#### [Text]
/reproducibility-associativity

Reproducibility: software experiments with damn simple associativity and deep variability

Primary LanguagePython

Reproducibility, associativity, and deep variability

Reproducibility: software experiments with damn simple associativity and deep variability

Do you agree that x+(y+z) == (x+y)+z? Well, let's see...

Here are the current implementations:

  • configurable Python implementation with seed and number
  • configurable Java implementation with basic (float), double or math
  • configurable C implementation with custom (optional) + windows or linux having an effect on random primitives. We compile with gcc, i686-w64-mingw32-gcc (when needs be/possible), and clang
  • configurable Rust implementation with compile-time options (associativity, multiplication inverse with and without Pi) and run-time options with optional error margin over equality
  • LISP implementation
  • configurable JavaScript implementation with seed number (and actually the surprising global seed) and equality-check (associativity, multiplication inverse with and without Pi)
  • configurable Bash implementation with equality-check using -e (associativity, multiplication inverse with and without Pi)
  • configurable Swift implementation with seed, --number, and --equality-check
  • configurable Ocaml implementation with seed (optional), --number, and --equality-check
  • configurable Julia implementation with seed (optional), --number, --equality-check, and stric-equality
  • configurable R implementation with seed (optional), number, and eq_check
  • configurable Go implementation with seed (optional), number, and equality-check
  • configurable Perl implementation with seed (optional), number, and equality-check

All implementations (but LISP until now) support parameterization of the number of random generations. Executions are repeated 10 times by default (min, max, average, std reported).

To execute all variants and gathered results into a CSV: export WINEDEBUG=-all; python eval.py > results.csv; # do something with data like rich results.csv (note: eval.sh is deprecated and replaced by eval.py)

#### [What the task asks]
Reproduce the reproducibility page word for word between "Primary LanguagePython" and "Well, let's see...", inclusive. The listing after the reproducibility page comes from a different source.

#### [Supplied material]

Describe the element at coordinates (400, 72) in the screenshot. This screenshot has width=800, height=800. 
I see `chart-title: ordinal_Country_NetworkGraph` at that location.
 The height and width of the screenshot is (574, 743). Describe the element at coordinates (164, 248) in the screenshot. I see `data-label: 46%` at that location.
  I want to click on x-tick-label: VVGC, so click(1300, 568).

#### [Result for this exercise]
Primary LanguagePython

Reproducibility, associativity, and deep variability

Reproducibility: software experiments with damn simple associativity and deep variability

Do you agree that x+(y+z) == (x+y)+z? Well, let's see...